> [Supplied material]:

━━━━━━━━

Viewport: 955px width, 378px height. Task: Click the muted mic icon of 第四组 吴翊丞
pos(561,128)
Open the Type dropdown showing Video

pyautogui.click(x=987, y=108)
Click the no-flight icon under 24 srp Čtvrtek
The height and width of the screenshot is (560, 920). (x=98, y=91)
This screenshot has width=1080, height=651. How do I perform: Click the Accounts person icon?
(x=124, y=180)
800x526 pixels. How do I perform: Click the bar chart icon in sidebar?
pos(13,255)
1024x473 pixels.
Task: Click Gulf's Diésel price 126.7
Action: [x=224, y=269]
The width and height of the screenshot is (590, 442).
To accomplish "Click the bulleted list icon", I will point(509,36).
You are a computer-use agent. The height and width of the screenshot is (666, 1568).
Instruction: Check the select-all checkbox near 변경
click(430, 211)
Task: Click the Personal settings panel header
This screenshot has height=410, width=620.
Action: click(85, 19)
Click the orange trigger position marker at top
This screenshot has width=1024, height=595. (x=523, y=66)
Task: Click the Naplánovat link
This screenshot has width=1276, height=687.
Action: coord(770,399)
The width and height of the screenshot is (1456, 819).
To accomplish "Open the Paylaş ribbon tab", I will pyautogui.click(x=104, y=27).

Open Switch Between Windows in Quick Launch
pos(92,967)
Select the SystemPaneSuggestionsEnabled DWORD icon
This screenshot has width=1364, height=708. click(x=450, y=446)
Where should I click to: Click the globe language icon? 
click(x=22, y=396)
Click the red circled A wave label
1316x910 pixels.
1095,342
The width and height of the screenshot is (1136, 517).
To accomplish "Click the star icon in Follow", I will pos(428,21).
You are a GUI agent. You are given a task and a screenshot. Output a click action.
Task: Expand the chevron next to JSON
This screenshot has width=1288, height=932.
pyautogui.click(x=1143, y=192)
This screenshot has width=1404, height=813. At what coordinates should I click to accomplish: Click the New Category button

━━━━━━━━

> [Work item]: Only lines that hold the string "will" belong in the answer, so copy every one of them from the records.

> [Solution to this exercise]:
To accomplish "Click the bulleted list icon", I will point(509,36).
To accomplish "Open the Paylaş ribbon tab", I will pyautogui.click(x=104, y=27).
To accomplish "Click the star icon in Follow", I will pos(428,21).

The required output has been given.